● **Istruzioni**
Ripeti per intero, parola per parola, il brano qui sotto sulla sinistra e la "terza via".

● **Brano fornito**
===

Anche i paracarri della Schöllenen sanno che dal momento in cui la sinistra ha abbracciato la cosiddetta “terza via”, sa di perdere il contatto con la sua base, diciamo, operaia. Il progressismo post-democratico anziché tentare di porre rimedio al mercantilismo contemporaneo è diventato esso stesso ideologia… mercantile richiamandosi agli stessi imperativi gestionali che sono tipici del neoliberismo, cioè: flessibilità!, apertura!, nomadismo.
Condannata all’obbligo di dover trovare gli argomenti che la possa distinguere dalla destra neoliberale, la sinistra attua la sua metamorfosi, con una ricetta scontata: la volontà/necessità di ostentare (con malcelato moralismo) un sostegno generico alla causa dei diritti umani, a dispiegare proclami in difesa di un individualismo di genere, di pelle, di credo, di orientamento sessuale. Cause senz’altro importanti, per… carità – tuttavia anche molto necessarie per poter restare ben lontano da quel ceto operaio classico, ritenuto ormai… “white trash”. In fondo i progressisti hanno sempre detestato il popolo degli “incolti”. Li hanno sempre identificati con termini avvilenti: cafoni, bifolchi, burini, su su fino ai recenti “sans dents”, oppure l’hillaryano neologismo dei “basket of deplorables”: quel popolo col body, con le canotte stretch, con le running-shoes, coi tricipiti lucenti, i quadricipiti scattanti, col tatuaggio più o meno soft.

===

● **Righe estratte**
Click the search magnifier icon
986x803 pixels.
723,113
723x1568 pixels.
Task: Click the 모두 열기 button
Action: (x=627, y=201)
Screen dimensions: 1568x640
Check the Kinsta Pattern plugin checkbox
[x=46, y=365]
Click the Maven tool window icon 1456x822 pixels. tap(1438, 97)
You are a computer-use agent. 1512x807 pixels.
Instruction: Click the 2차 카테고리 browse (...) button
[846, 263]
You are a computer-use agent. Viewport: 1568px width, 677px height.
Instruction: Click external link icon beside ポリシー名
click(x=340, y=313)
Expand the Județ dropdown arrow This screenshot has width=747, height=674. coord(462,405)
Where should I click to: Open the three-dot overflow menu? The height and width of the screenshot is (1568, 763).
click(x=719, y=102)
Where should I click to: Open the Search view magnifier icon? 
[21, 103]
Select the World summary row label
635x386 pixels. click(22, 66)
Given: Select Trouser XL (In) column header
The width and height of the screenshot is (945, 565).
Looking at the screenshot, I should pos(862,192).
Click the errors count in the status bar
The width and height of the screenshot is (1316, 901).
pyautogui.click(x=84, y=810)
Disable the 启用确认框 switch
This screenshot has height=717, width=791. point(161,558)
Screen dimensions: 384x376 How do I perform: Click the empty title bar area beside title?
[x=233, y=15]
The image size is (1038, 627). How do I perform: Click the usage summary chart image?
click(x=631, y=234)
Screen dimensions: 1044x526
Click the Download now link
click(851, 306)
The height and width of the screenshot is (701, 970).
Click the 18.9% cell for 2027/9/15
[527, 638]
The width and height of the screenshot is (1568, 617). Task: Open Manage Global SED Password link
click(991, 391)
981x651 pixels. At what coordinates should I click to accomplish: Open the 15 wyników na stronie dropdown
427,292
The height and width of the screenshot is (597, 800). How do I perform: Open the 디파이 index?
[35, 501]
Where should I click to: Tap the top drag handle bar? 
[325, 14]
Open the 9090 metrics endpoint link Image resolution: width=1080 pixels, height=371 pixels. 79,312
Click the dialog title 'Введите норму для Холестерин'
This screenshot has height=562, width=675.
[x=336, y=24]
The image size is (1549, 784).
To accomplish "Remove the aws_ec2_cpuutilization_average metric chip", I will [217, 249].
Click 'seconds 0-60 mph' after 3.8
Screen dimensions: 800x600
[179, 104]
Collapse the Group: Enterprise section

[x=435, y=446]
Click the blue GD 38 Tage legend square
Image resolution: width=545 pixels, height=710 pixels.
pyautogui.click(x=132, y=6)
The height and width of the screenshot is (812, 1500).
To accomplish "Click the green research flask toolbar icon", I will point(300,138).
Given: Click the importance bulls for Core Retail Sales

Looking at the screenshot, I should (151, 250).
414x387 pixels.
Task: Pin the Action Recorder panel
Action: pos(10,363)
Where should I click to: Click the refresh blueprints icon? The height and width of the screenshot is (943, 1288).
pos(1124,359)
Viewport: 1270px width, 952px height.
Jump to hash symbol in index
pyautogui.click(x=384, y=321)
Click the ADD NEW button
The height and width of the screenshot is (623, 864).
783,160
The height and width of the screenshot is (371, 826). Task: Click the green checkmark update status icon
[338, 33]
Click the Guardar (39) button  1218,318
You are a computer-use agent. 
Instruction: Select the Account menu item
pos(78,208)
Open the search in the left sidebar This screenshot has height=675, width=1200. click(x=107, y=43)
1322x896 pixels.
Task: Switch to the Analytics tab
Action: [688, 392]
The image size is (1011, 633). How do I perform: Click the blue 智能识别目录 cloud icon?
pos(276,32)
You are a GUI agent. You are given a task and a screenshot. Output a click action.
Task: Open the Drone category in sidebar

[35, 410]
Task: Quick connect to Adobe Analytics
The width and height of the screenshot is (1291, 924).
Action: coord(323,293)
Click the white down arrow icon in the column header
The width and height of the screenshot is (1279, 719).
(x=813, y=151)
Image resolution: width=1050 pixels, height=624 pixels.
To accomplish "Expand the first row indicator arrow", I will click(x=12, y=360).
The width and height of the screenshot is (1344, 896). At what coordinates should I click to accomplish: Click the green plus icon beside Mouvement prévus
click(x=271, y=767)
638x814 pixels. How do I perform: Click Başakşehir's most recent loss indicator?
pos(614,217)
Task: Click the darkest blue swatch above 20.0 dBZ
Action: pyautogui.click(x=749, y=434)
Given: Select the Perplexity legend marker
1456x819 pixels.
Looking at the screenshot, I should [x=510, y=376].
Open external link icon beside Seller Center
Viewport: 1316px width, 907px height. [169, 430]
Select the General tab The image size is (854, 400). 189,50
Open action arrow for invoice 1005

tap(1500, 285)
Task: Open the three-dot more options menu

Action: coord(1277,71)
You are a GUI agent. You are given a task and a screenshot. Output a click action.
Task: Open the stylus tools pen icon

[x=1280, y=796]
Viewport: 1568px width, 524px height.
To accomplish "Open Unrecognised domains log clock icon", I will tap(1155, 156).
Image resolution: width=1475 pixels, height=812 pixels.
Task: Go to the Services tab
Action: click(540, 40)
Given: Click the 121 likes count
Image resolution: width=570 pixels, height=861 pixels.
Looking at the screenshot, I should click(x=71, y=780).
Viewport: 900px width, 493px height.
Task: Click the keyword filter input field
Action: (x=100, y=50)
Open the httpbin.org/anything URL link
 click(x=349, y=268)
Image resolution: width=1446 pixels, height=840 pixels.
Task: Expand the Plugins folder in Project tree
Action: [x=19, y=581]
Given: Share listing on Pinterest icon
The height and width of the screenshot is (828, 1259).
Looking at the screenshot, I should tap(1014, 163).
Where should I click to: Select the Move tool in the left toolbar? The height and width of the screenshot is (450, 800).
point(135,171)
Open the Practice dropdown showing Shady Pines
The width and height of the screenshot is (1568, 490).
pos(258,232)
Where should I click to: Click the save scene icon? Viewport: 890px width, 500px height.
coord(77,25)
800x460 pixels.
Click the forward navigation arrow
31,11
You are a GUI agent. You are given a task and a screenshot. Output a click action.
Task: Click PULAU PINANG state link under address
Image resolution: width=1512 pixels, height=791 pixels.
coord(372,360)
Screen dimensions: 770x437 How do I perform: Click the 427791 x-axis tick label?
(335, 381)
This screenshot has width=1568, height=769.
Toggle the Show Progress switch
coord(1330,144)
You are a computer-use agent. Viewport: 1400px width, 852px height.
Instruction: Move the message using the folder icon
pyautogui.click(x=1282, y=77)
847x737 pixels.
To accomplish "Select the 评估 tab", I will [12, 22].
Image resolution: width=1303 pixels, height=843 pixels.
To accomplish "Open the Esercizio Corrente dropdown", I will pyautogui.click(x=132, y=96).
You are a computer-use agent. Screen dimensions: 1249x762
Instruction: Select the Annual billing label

===

● **Risposta**
Anche i paracarri della Schöllenen sanno che dal momento in cui la sinistra ha abbracciato la cosiddetta “terza via”, sa di perdere il contatto con la sua base, diciamo, operaia. Il progressismo post-democratico anziché tentare di porre rimedio al mercantilismo contemporaneo è diventato esso stesso ideologia… mercantile richiamandosi agli stessi imperativi gestionali che sono tipici del neoliberismo, cioè: flessibilità!, apertura!, nomadismo.
Condannata all’obbligo di dover trovare gli argomenti che la possa distinguere dalla destra neoliberale, la sinistra attua la sua metamorfosi, con una ricetta scontata: la volontà/necessità di ostentare (con malcelato moralismo) un sostegno generico alla causa dei diritti umani, a dispiegare proclami in difesa di un individualismo di genere, di pelle, di credo, di orientamento sessuale. Cause senz’altro importanti, per… carità – tuttavia anche molto necessarie per poter restare ben lontano da quel ceto operaio classico, ritenuto ormai… “white trash”. In fondo i progressisti hanno sempre detestato il popolo degli “incolti”. Li hanno sempre identificati con termini avvilenti: cafoni, bifolchi, burini, su su fino ai recenti “sans dents”, oppure l’hillaryano neologismo dei “basket of deplorables”: quel popolo col body, con le canotte stretch, con le running-shoes, coi tricipiti lucenti, i quadricipiti scattanti, col tatuaggio più o meno soft.